======== GIVEN ENTRIES ========

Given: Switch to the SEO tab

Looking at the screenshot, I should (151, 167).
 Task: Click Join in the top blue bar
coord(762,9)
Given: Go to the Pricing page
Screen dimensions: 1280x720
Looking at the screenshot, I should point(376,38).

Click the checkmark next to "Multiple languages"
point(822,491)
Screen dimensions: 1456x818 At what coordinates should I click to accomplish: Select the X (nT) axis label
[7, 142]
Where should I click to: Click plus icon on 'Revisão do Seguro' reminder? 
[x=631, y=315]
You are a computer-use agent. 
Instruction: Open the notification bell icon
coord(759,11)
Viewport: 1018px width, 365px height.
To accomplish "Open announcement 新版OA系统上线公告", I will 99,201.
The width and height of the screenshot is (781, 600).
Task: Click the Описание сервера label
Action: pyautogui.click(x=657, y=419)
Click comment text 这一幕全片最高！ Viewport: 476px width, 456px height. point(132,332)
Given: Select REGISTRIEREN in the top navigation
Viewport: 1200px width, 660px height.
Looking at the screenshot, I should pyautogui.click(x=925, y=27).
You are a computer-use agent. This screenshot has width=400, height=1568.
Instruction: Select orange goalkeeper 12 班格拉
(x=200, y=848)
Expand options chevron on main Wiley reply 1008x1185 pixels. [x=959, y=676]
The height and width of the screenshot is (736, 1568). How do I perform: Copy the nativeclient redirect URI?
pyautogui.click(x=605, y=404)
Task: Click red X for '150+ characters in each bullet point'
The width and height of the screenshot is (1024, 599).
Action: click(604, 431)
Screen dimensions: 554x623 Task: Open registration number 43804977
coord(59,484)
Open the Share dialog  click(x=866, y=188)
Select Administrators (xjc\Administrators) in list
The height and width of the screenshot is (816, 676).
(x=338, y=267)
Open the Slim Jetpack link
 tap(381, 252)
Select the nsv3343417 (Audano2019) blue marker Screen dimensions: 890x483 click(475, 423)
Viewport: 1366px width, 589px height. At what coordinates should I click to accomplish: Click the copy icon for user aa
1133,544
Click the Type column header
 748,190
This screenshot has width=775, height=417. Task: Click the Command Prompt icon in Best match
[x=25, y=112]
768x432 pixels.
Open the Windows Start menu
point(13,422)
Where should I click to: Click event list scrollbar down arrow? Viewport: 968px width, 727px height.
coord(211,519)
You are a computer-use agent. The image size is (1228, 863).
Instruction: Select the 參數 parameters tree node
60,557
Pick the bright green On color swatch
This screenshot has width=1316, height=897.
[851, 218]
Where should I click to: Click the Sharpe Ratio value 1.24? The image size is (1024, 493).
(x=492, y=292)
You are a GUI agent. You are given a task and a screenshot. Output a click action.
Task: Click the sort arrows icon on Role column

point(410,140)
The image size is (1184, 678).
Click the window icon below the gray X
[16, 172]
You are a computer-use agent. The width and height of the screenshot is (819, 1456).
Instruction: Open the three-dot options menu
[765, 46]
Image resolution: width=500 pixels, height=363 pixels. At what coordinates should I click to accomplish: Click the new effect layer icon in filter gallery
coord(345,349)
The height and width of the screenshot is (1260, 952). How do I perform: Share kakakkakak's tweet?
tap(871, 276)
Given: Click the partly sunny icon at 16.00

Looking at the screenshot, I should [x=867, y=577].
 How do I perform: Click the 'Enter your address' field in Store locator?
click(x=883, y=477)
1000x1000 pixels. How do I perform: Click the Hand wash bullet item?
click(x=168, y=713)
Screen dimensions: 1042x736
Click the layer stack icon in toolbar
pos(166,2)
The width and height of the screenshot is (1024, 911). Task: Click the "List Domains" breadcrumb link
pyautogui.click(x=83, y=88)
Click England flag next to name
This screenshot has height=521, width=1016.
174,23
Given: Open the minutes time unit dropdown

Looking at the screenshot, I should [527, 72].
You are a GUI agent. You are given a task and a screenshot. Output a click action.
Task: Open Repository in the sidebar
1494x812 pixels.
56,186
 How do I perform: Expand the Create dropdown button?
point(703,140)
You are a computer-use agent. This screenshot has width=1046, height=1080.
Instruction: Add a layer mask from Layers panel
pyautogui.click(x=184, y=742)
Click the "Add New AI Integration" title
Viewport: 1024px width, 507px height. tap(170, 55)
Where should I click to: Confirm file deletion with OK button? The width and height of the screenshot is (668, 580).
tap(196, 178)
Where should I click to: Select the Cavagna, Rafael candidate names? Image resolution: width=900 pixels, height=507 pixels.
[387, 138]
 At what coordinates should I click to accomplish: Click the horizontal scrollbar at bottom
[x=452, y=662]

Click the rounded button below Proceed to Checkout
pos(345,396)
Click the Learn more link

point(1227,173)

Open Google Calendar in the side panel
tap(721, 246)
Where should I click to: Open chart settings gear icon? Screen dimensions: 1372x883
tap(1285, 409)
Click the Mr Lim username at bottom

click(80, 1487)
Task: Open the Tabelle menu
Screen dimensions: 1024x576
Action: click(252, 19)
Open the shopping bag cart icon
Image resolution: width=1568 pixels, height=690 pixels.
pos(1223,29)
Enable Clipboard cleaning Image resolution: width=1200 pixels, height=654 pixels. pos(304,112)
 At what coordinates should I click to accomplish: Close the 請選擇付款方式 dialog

========

--- WHAT YOU WILL DO ---
When a line in the listing above holds the word "agent", copy it.

--- OUTPUT ---
You are a computer-use agent. 
You are a computer-use agent. This screenshot has width=400, height=1568.
You are a computer-use agent. The image size is (1228, 863).
You are a GUI agent. You are given a task and a screenshot. Output a click action.
You are a computer-use agent. The width and height of the screenshot is (819, 1456).
You are a GUI agent. You are given a task and a screenshot. Output a click action.
You are a computer-use agent. This screenshot has width=1046, height=1080.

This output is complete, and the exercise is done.